[Element and text position data]

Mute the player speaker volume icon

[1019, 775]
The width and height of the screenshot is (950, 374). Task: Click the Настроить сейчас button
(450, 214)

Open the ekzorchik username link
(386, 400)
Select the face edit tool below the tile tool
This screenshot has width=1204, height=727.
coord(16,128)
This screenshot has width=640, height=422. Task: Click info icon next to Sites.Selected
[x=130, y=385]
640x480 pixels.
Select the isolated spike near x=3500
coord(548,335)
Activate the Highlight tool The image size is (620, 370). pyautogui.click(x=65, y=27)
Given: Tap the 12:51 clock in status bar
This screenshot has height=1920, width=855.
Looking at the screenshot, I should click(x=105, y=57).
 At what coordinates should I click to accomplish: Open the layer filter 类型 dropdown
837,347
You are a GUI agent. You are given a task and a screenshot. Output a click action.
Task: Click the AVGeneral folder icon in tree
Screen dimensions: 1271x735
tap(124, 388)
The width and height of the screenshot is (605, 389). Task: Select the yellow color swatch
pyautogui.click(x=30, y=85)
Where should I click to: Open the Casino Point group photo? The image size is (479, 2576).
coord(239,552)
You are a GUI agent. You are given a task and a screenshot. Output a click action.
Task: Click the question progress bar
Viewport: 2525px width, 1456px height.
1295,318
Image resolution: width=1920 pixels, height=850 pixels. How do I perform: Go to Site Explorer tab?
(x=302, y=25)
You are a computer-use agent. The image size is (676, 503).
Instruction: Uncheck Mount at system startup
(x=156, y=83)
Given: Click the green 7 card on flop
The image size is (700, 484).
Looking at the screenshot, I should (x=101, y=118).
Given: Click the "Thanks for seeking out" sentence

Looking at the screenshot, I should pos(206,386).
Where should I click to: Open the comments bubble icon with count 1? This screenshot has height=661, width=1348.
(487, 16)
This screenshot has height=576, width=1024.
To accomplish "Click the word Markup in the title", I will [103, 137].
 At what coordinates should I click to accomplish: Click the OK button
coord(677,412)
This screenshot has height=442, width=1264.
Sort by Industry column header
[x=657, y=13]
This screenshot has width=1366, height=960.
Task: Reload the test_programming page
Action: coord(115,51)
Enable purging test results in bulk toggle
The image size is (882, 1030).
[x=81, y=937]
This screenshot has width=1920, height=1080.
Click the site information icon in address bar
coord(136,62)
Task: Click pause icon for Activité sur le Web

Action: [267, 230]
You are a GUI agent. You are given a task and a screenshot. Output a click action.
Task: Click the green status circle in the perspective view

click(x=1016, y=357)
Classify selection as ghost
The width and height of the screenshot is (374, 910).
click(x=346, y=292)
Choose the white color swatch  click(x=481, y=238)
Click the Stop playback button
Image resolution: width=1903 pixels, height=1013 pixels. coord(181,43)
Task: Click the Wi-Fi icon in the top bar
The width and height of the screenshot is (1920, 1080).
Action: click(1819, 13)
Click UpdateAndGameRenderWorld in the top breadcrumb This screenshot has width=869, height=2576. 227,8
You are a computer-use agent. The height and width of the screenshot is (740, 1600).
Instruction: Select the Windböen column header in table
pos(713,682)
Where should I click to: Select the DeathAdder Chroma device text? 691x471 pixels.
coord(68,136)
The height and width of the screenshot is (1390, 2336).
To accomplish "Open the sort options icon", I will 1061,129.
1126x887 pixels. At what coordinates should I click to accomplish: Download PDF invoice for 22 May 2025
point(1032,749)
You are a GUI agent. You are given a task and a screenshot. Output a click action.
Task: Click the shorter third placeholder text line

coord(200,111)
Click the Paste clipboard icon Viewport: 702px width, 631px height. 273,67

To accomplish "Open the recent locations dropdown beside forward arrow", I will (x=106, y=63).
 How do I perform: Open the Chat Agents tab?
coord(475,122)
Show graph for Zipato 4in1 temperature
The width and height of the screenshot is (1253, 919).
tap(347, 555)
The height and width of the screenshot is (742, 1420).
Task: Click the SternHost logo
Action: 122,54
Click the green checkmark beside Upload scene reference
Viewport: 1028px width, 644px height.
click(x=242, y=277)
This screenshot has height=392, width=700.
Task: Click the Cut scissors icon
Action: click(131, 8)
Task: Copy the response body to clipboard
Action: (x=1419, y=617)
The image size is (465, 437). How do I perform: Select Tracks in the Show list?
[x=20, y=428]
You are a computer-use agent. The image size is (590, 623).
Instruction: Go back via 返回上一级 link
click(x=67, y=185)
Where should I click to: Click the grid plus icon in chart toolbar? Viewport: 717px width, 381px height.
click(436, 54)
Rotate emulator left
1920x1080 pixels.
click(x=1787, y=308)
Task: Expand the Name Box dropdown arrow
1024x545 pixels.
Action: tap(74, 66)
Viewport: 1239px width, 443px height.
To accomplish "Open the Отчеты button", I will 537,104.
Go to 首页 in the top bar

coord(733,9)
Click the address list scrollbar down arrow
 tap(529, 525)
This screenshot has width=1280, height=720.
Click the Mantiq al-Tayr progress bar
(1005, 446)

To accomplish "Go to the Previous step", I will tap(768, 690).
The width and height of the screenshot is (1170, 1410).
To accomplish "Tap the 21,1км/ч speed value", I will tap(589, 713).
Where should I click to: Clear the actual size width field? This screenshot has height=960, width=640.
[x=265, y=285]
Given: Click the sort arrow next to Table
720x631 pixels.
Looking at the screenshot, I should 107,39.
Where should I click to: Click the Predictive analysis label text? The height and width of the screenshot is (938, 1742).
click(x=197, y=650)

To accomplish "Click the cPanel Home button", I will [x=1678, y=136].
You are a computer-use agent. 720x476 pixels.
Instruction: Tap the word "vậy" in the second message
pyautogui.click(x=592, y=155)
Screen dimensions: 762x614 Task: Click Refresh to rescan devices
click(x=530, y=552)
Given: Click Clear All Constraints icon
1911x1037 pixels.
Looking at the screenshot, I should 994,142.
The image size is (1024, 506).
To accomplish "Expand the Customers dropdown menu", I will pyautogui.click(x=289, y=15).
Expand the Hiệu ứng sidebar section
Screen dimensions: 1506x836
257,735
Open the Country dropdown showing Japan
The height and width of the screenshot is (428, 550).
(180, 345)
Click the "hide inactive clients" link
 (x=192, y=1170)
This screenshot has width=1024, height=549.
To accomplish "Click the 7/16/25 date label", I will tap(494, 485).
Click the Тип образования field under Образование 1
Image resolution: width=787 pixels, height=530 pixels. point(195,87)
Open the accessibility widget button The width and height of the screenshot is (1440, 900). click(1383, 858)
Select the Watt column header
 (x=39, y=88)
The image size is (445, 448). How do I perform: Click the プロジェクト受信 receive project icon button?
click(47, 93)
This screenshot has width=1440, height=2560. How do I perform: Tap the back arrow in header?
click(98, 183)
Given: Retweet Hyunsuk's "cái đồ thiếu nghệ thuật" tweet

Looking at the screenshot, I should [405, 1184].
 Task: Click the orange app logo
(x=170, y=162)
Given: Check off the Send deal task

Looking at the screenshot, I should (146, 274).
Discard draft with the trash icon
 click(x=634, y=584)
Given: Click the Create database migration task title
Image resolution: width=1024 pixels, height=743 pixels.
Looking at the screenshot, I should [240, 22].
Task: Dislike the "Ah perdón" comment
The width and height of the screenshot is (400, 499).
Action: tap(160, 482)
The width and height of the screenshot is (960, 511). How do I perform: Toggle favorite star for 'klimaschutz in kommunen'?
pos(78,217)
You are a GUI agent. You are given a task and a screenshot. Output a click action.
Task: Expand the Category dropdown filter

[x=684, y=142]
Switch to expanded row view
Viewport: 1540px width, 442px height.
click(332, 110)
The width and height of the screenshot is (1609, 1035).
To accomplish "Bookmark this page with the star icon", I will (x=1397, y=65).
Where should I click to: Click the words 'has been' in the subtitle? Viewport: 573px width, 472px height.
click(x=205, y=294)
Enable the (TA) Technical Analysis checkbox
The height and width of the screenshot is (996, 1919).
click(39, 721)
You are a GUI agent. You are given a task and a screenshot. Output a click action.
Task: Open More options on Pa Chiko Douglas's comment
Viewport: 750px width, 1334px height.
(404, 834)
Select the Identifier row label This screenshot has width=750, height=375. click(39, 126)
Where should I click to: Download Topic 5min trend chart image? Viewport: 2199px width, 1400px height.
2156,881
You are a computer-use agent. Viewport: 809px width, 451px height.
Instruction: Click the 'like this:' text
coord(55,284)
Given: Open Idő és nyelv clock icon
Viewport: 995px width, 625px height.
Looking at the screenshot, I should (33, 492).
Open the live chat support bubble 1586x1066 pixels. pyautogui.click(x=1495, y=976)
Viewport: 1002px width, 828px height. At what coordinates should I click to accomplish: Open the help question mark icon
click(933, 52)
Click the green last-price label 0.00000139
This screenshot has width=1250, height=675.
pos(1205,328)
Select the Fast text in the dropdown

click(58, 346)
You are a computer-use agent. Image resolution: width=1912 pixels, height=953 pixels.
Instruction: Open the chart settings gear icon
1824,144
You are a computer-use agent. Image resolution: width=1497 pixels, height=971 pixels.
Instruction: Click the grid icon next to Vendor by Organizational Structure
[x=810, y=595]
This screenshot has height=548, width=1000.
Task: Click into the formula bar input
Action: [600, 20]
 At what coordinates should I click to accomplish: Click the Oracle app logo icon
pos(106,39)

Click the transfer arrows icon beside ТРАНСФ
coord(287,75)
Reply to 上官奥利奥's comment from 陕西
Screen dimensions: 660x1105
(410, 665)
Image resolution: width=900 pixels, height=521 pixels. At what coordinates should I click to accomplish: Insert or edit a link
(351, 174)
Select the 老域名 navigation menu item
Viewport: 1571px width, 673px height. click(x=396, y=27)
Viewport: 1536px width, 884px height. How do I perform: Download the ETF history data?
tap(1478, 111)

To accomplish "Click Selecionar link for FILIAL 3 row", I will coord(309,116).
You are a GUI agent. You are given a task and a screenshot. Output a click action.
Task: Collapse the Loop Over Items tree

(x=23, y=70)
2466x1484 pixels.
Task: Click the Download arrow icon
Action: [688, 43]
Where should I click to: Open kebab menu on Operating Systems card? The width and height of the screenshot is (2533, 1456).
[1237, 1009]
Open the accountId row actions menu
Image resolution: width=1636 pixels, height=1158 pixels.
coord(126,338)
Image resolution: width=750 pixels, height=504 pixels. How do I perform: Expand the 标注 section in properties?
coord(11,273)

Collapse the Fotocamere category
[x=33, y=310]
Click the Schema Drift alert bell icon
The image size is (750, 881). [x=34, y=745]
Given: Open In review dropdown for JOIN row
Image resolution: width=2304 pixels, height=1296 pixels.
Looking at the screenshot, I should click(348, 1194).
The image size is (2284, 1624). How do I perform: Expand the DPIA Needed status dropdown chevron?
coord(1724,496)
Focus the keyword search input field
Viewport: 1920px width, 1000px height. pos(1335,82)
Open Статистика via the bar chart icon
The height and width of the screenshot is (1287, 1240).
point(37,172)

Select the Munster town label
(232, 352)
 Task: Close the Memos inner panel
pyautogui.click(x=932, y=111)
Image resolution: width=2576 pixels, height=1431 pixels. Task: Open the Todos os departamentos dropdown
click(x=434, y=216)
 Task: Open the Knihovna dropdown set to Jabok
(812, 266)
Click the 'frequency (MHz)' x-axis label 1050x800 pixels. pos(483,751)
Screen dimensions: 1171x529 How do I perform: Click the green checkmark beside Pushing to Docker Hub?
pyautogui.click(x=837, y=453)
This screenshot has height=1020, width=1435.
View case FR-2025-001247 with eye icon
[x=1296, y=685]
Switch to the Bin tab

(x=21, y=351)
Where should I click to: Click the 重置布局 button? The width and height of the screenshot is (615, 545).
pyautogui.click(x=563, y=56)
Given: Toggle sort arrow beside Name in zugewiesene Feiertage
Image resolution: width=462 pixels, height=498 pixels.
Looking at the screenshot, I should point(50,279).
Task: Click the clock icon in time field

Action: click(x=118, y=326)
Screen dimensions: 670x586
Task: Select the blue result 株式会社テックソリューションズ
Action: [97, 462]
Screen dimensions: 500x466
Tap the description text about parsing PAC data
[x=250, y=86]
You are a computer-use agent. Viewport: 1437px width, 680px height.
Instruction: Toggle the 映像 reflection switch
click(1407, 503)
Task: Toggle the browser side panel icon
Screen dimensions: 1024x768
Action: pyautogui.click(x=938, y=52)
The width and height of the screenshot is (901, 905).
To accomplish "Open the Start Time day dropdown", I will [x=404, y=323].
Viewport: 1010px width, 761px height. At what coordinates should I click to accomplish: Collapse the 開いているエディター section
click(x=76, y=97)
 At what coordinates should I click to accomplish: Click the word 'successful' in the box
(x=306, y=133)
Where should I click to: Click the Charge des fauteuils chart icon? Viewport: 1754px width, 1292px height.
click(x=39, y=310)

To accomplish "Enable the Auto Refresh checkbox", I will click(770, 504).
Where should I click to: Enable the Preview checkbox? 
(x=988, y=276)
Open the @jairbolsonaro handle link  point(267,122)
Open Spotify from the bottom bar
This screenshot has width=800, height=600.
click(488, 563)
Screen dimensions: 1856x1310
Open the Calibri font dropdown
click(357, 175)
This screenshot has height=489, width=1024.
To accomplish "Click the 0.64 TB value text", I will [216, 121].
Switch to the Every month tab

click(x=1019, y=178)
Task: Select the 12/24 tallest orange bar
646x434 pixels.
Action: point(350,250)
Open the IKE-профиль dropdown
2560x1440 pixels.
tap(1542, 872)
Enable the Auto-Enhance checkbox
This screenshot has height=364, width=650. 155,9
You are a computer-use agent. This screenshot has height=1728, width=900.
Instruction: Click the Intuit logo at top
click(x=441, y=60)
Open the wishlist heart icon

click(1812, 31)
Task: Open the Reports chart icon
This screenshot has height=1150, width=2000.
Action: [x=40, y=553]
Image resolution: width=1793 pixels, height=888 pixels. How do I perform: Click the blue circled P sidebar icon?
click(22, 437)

→ JOB:
Rewrite the material above from the line with "Where should I click to: Click the 重置布局" to the line with "pyautogui.click(x=563, y=56)", both included, and shift every coordinate in the answers by adding 146 to it. Keep everything else the same.

→ FINISHED TASK:
Where should I click to: Click the 重置布局 button? The width and height of the screenshot is (615, 545).
pyautogui.click(x=709, y=202)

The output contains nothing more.